Have you ever seen the TV or newspaper ad about buying “Limited Time Only” or “Only 3 easy payments of $xxx” coins or currency?

Well, I hate to break it to you but, those are SCAMS.


Here is an example from an unnamed TV network that sells various items. They are selling a 1923 Peace Dollar. The coin is in an ICG holder with a grade of MS65. It also comes in a small display box. They are offering the following payment plans: One-time $234.95, two payments of $117.48, three payments of $78.32, or four payments of $58.74. Now that may seem reasonable to you if you don’t have anything to compare it too. It is a certified coin that is almost 100 years old, and it also is made of silver.


Here is something to compare the price to.

According to the coin dealer pricing guide, it is worth $124. If you add an extra 10% for selling it, the new price would be about $137. Sure, you can add $10 for the display case. That puts your total at $147, excluding shipping. Which in the end, is a price of $88 above the coin dealer guide.


Here is a SECOND example from a different unnamed online store.


There are also selling a 1923 Peace Dollar, but this time uncertified. They categorized it into their grading system, and priced accordingly: “Very Good” $105, “Fine #2” $96.50, “Fine” $107, “Very Fine #2” $98.50, “Very Fine” $109, “Extra Fine #2” $100, “Extra Fine” $111, “About Uncirculated #2” $103, “About Uncirculated” $114, “Choice About Uncirculated” $117, “Uncirculated” $122, and “Choice Uncirculated” $150.


The coin dealer price guide’s prices are: “Very Good 8: $28.25”, “Very Good 10: $28.25”, “Fine 12: $28.25”, “Fine 15: $28.25”, “Very Fine 20: $28.25”, “Very Fine 25: $28.25”, “Very Fine 30: $28.25”, “Very Fine 35: $28.25”, “Extra Fine 40: $30”, “Extra Fine 45: $31”, “Almost Uncirculated 50: $32”, “Almost Uncirculated 53: $32”, “Almost Uncirculated 55: $32”, “Almost Uncirculated 58: $33”, “Mint State 60-64: $35-$60”, “Mint State 65: $124”, “Mint State 66: $380”, and “Mint State 67: $3400”


Now if you compare their “Extra Fine: $111” to the price guide’s “Extra Fine 45: $31”, there is a price difference of $80. That is a. How about comparing unnamed store’s “Uncirculated” $122 to the Guide’s “Almost Uncirculated 58: $33”. The price difference here is $89.


This is a THIRD unnamed online store.

They are selling colorized state quarters. The prices range from $5.75 to $10.25.

We sell them at Four Times Face value, which means One Quarter would be $1. That equals a over a 500% mark up.


FOURTH website, if three examples isn’t enough!

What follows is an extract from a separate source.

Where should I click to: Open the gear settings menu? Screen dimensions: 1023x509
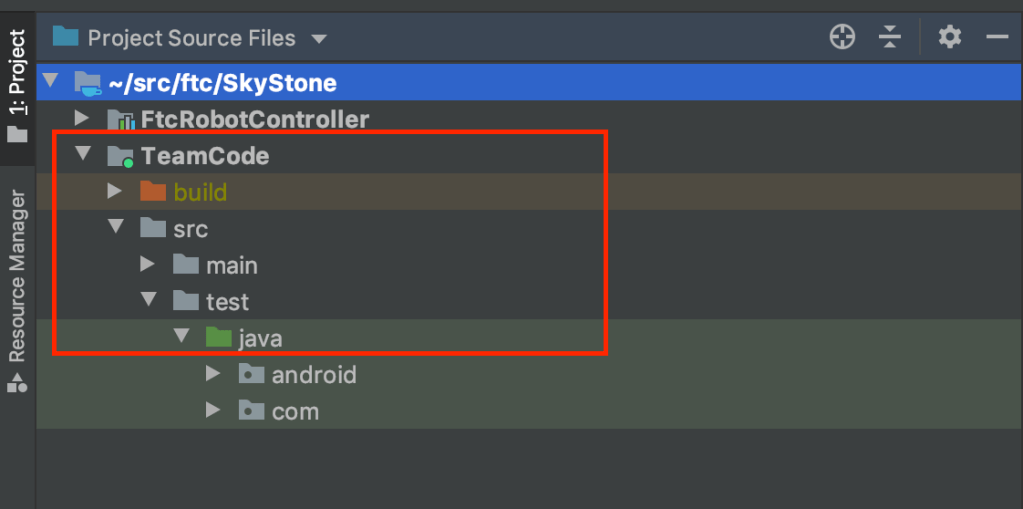(x=949, y=38)
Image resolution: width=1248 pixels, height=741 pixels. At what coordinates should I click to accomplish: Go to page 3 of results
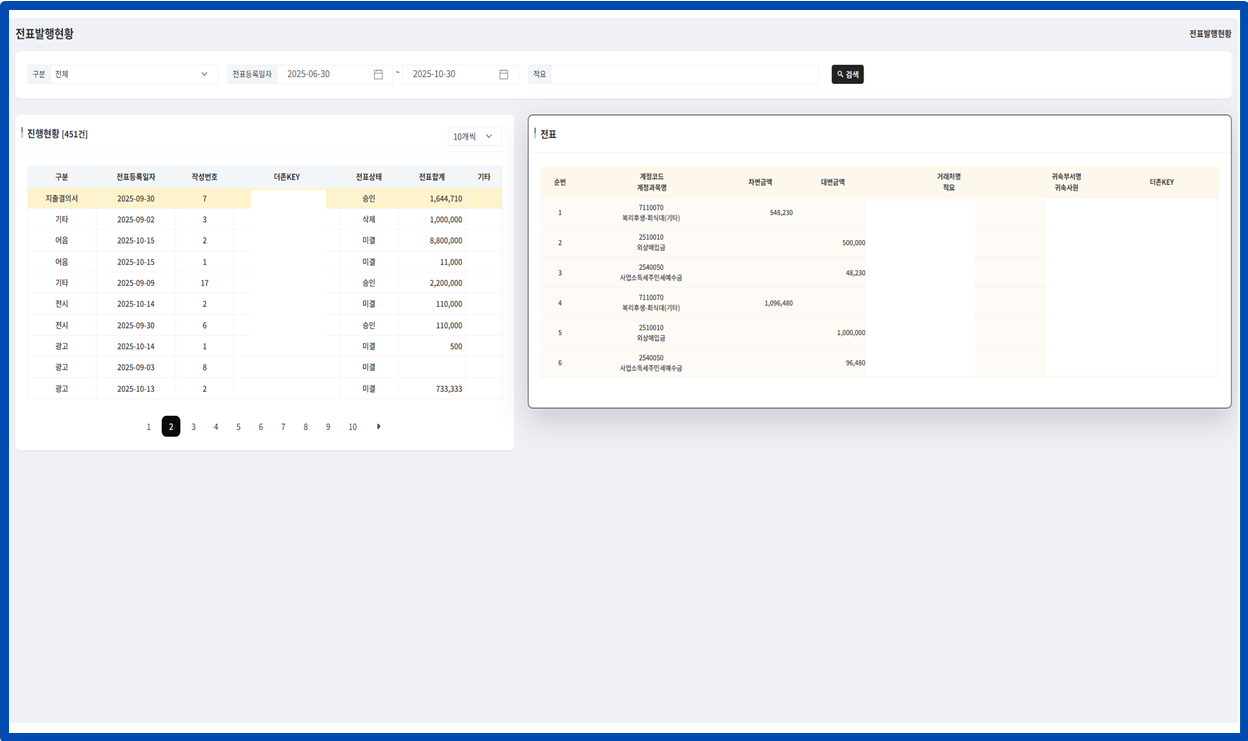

They are selling “America Eagle Replica Precious Metal Coin Set” for $98. There are things to certain things to look out for. The description has more information on what they are replicating than the actual tokens themselves. They also don’t even state what the core of the token is, and only state what they are layered with.

Since the main composition is not mentioned, we can assume that they are made of a common non-expensive metal. Which would put the value of each token about $5.

If we assume the total worth is $15, then that is a $83 upcharge.


Watch out for the words layered, plated, gilded, colored, satin, polished, and many more. If they look like a coin, legally they must put the word “Copy” on them, otherwise it would be considered counterfeit.


The difference between a token, a replica, and a coin is the issuing agency. Tokens are made by non-government entities such as a local arcade. They are only good for that specific area of issue. Replicas are almost exact physical copies of what they are mimicking. Usually, the compositions are different than the original. With a replica coin, they must put the word “Copy” on it, otherwise it is considered counterfeit.  Coins are issued by governments. They can be used anywhere that accepts that local currency. Depending on the age of the coin it can have multiple values.


The face value means the value at which the government issues it at. There is the intrinsic value which means the value is in the composition, such as a 1960 Quarter. And there is the Numismatic value (Collectors). This is usually the highest value associated with coins.


Example of 1960 Washington Quarter


Face Value: $0.25

Intrinsic Value: ~$4.50 worth of silver

Numismatic Value: $700 in MS67 condition


Please spread the word, especially to the elderly. These companies also advertise in senior targeted magazines and newspapers. We don’t want them spending their life savings on a scam.